Bump @aronszanto! Any interest in submitting a PR to fix the bug? We're a pretty small team over here and would be most appreciative!

aronszanto commented 5 years ago

Hey all, thanks for bumping. I discovered this and then wrote a fix for my company, which means that whether I can open source it is up to the lawyers. Working on this :)

bbengfort commented 5 years ago

@aronszanto glad to hear that you're using Yellowbrick in your work! Do you mind if I ask where you work? (We're just interested in how our users are using the library). Feel free to send me a DM on twitter (@bbengfort) if you want to chat about it!

If we can be of any help with your company lawyers, please let us know! Yellowbrick is licensed under a permissive Apache 2 open source license which means you can absolutely use it for commercial use and make modifications to the software.
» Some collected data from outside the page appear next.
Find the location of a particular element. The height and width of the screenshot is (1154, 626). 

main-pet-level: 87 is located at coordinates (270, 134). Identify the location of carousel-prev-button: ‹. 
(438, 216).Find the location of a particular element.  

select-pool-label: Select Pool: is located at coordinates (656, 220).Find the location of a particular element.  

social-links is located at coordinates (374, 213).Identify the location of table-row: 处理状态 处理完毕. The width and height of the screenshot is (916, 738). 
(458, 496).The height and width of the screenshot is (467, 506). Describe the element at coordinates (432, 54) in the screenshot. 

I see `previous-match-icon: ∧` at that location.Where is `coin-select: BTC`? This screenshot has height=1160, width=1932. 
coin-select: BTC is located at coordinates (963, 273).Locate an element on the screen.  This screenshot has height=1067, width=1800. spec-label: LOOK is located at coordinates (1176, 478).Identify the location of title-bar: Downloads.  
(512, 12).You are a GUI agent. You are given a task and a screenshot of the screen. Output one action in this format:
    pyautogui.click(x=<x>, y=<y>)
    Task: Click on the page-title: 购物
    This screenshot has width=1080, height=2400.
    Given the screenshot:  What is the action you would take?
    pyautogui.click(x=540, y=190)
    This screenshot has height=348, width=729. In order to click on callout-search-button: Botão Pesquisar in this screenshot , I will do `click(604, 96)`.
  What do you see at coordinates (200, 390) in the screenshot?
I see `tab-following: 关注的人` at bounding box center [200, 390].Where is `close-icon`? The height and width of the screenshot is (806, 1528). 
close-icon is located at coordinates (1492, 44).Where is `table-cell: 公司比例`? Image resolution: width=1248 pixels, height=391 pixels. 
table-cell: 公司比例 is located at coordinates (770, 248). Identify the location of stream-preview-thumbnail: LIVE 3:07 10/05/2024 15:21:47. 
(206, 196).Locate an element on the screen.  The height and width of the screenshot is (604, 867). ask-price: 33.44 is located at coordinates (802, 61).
All we ask is that you include our copyright, license, and any notices along with your fork of the code. If you make any major changes to the code, we'd also ask that we were notified.

Hopefully your managers will agree with me that contributing to open source projects like YB enhances the value of your work and will let you open a PR with the fix you described. If they don't, we understand - we are all volunteers doing this in our spare time and also have full time jobs that let us contribute more or less to other open source projects!